• _Work task_: Using the data that follows, give again word for word the lines between the one holding "Task: Click the warning" and the one holding "Given: Open the SAF Holland turbo warrant", inclusive. Omit the pictures.

Supplied information Block Start

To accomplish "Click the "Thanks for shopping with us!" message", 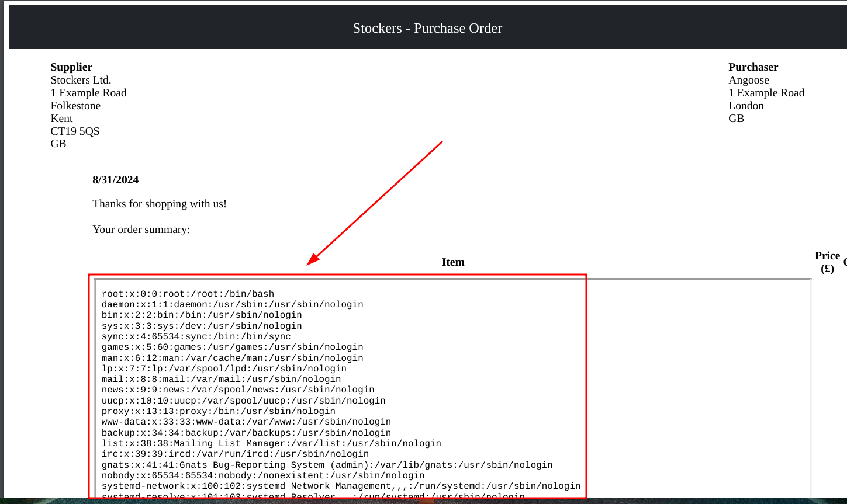I will [160, 204].
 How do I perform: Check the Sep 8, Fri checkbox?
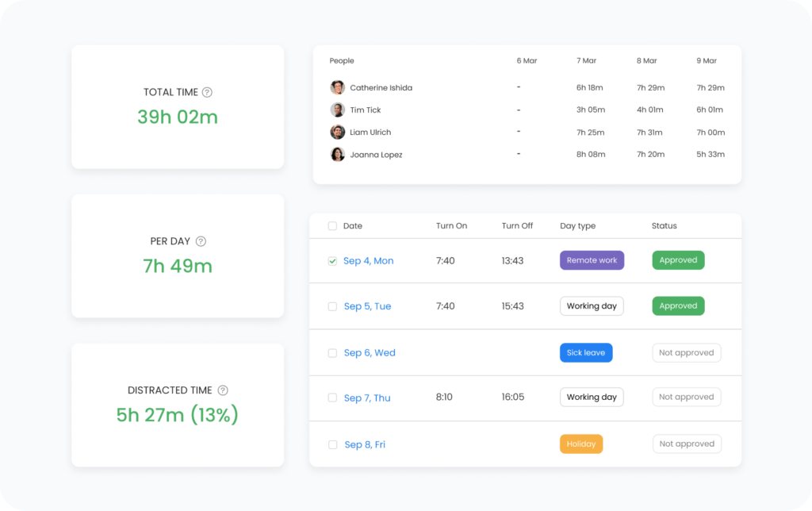pyautogui.click(x=332, y=444)
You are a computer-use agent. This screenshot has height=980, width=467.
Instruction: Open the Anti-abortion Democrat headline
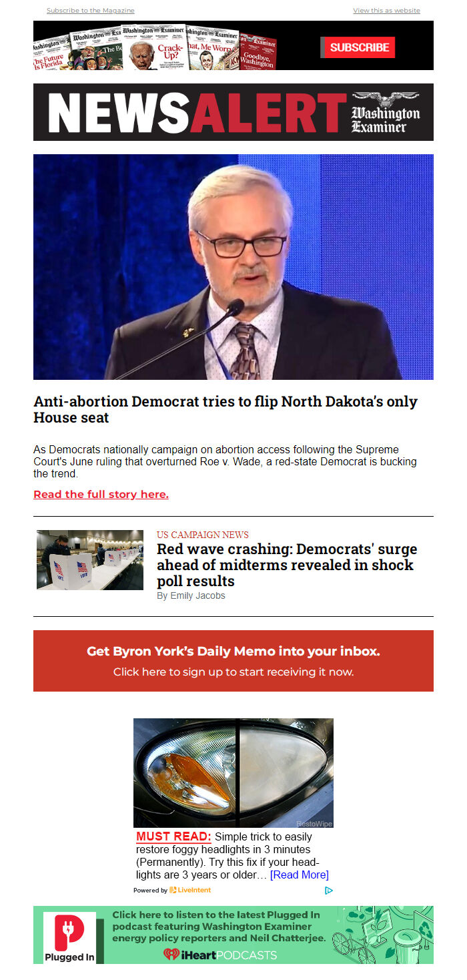click(x=225, y=410)
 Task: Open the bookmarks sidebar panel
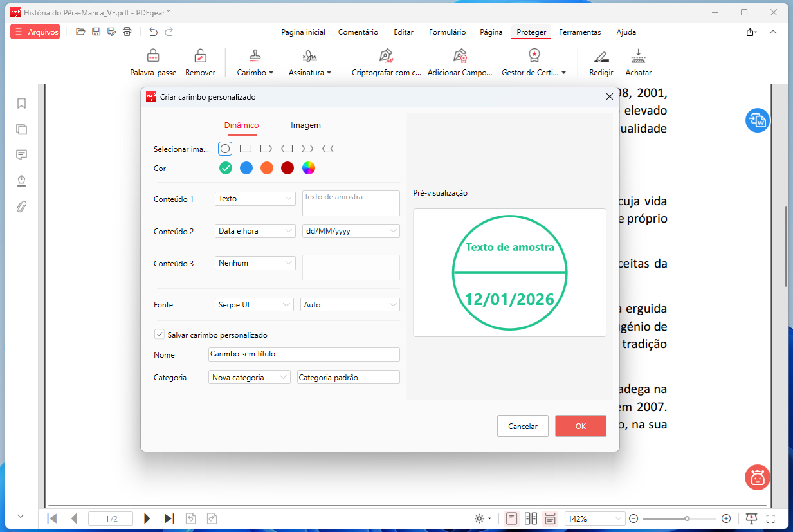(x=21, y=104)
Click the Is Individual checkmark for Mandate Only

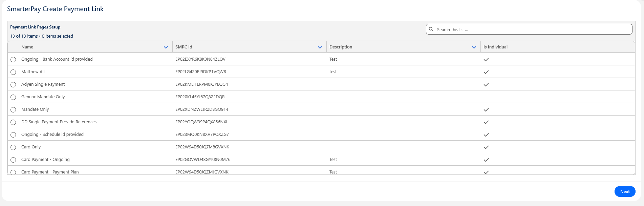tap(486, 110)
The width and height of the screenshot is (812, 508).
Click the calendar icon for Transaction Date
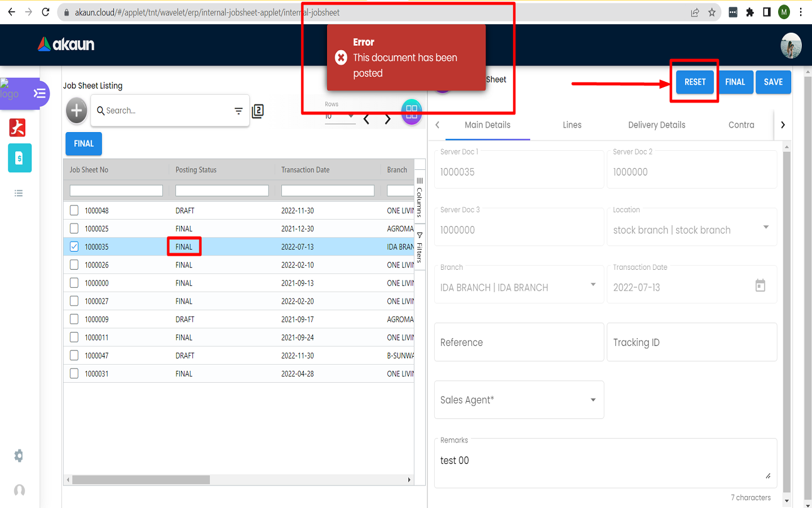pos(760,286)
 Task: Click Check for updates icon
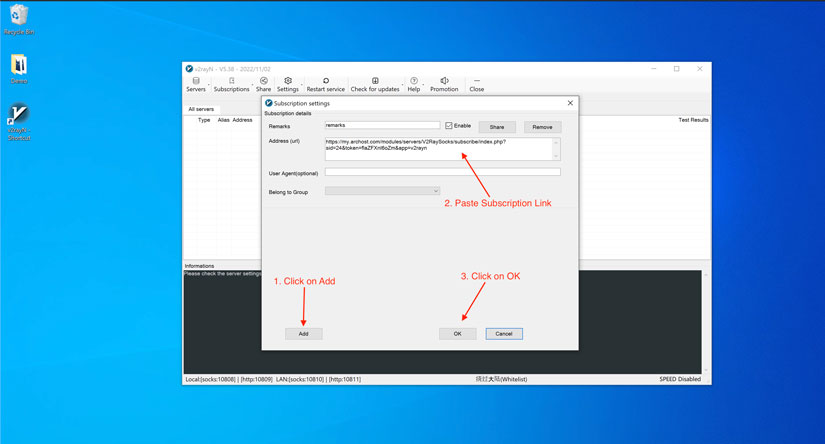pos(375,84)
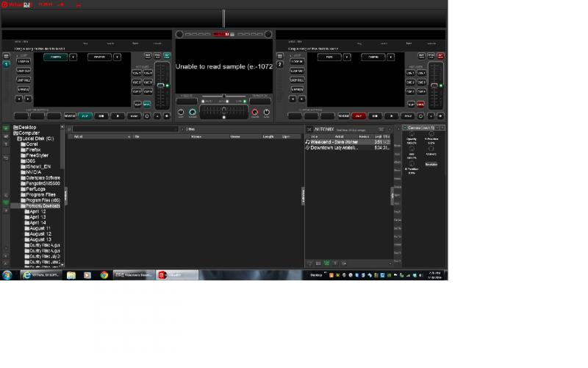The image size is (588, 368).
Task: Open the Windows Start menu
Action: 7,275
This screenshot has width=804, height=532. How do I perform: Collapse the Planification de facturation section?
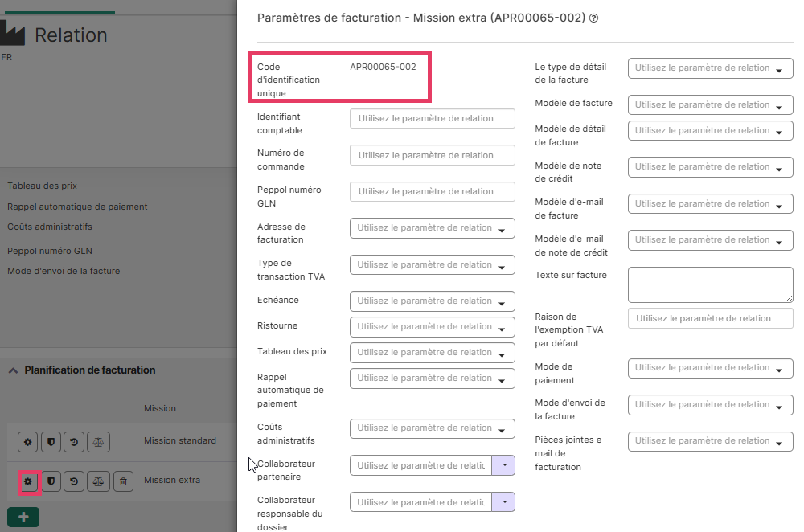click(14, 370)
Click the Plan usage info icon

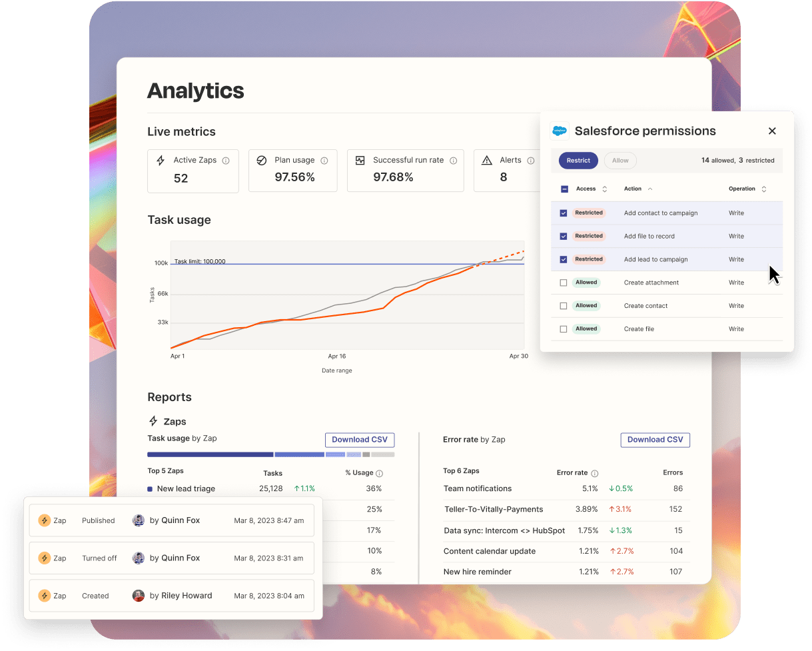coord(324,161)
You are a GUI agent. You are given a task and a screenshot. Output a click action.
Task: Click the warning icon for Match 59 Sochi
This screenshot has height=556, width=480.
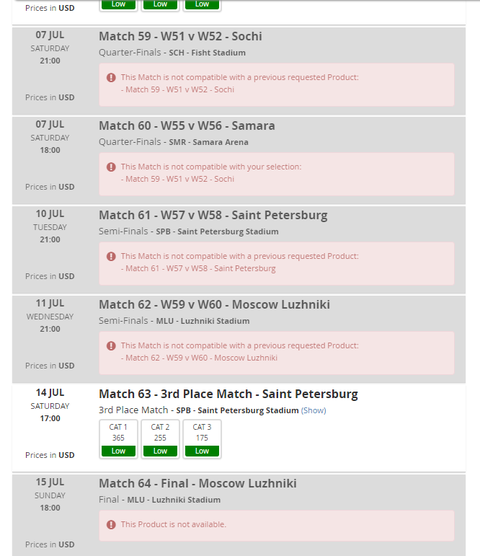111,77
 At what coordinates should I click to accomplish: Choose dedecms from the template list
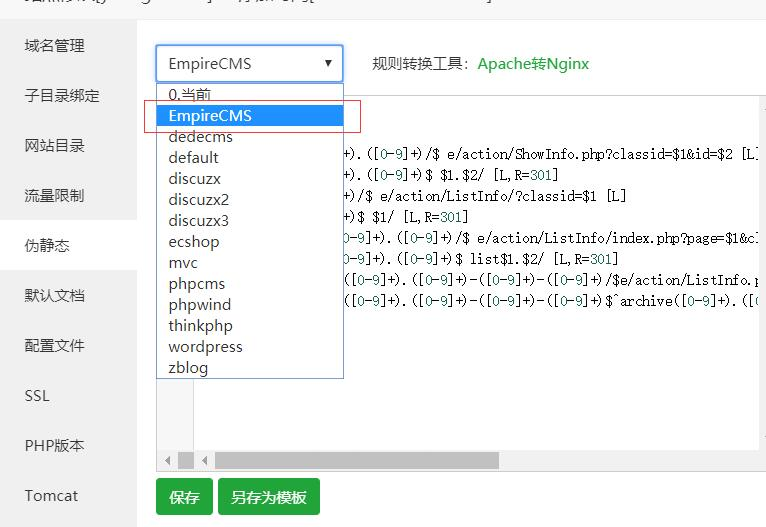200,136
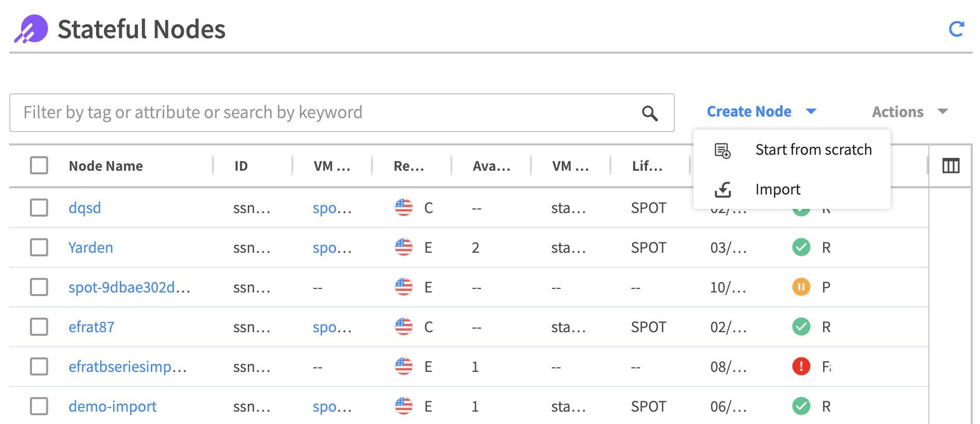The width and height of the screenshot is (980, 424).
Task: Open the efratbseriesimp node link
Action: coord(128,367)
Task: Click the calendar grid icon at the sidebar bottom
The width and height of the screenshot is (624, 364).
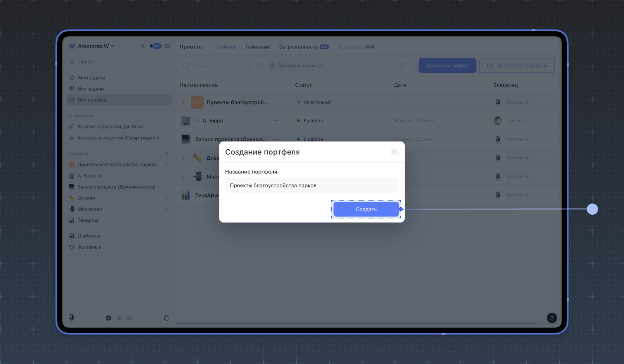Action: 167,318
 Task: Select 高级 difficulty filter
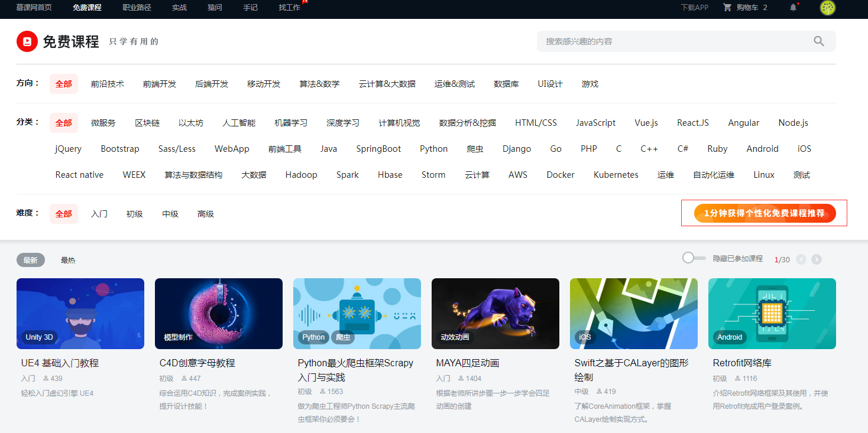[x=205, y=213]
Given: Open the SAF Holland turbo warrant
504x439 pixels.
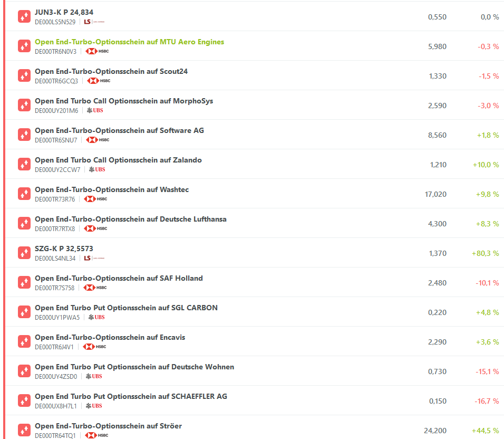Looking at the screenshot, I should click(x=119, y=278).
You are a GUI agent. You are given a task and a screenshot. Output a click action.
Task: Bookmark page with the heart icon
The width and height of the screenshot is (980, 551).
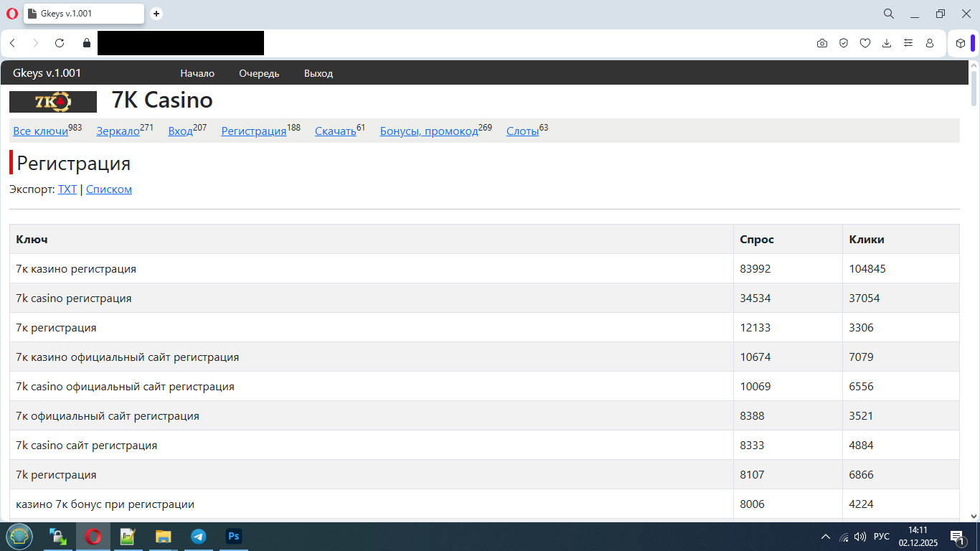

Supplied information Block End

• _Answer area_:
Task: Click the warning icon for Match 59 Sochi
This screenshot has height=556, width=480.
111,77
 At what coordinates should I click to accomplish: Choose dedecms from the template list
200,136
The width and height of the screenshot is (980, 424).
Task: Open the efratbseriesimp node link
Action: coord(128,367)
Task: Click the calendar grid icon at the sidebar bottom
The width and height of the screenshot is (624, 364).
Action: 167,318
 Task: Select 高级 difficulty filter
[x=205, y=213]
Given: Open the SAF Holland turbo warrant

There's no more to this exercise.